Era il 14 Agosto del 1730. Quel giorno, furono consacrate moltissime ostie a Siena, perché ci si preparava per una celebrazione che prevedeva la presenza di parecchi fedeli.
Mentre i devoti erano impegnati in una processione, un ladro si introdusse in Chiesa e rubò le particole. Dopo tre giorni, però, forse illuminato dal Signore sull’oltraggio compiuto, le ripose nella buca delle offerte, di un’altra Chiesa di Siena e, li, furono ritrovate intatte, subito dopo. Da quel giorno, quelle 223 ostie restituite dal ladro sono ancora intatte. Sono passate inalterate attraverso i secoli, senza presentare nessuna traccia di muffa (che invece compare sopra il contenitore delle stesse) o di una qualsiasi altra degenerazione.
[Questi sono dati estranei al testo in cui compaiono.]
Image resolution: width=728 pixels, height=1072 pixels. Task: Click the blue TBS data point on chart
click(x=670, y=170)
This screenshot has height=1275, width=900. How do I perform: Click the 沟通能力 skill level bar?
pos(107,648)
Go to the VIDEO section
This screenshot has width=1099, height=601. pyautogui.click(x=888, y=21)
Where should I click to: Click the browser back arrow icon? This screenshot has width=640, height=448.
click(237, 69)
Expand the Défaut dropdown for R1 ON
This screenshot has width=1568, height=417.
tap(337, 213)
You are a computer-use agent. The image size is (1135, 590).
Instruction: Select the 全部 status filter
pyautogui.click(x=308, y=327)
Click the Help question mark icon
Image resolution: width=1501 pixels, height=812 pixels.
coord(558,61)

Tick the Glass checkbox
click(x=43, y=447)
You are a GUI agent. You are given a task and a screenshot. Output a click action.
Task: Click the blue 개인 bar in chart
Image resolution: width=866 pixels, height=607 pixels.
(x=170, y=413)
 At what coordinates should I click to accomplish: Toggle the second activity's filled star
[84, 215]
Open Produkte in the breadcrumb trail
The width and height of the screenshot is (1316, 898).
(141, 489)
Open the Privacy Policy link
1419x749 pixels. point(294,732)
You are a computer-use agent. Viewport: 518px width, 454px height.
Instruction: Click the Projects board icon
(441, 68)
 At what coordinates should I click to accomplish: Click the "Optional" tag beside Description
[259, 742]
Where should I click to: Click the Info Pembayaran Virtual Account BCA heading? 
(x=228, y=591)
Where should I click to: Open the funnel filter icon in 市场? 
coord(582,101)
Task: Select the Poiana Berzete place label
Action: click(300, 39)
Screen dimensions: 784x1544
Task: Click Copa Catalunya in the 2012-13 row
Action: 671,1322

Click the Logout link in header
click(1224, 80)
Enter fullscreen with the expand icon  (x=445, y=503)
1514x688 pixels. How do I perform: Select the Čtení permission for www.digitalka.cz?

Questo è un autentico Miracolo eucaristico. Cela e svela, in quelle ostie, la presenza viva e vera di Cristo Signore dell’Eucarestia, in Corpo e Sangue.
Come ebbe a dire anche il Santo Papa Giovanni Paolo II, durante una sua visita alla Basilica di Siena, nel 1980, commentando quanto osservata: “È la Presenza!”.
Questo prodigio divino è documentato ed è stato anche analizzato, più volte, nel corso dei decenni. Dopo 50 anni dal recupero delle particole, si cominciò a parlare di Miracolo eucaristico. Si parlò di ostie che sfidano ogni legge di natura, di quella farina impastata con acqua, che non si deteriorava, col passare del tempo.
Lo scienziato Enrico Medi, che se ne è occupato a lungo, disse, in merito alla questione: “Questo intervento diretto di Dio, è il Miracolo (…), compiuto e mantenuto tale miracolosamente per secoli, a testimoniare la realtà permanente di Cristo nel Sacramento Eucaristico”.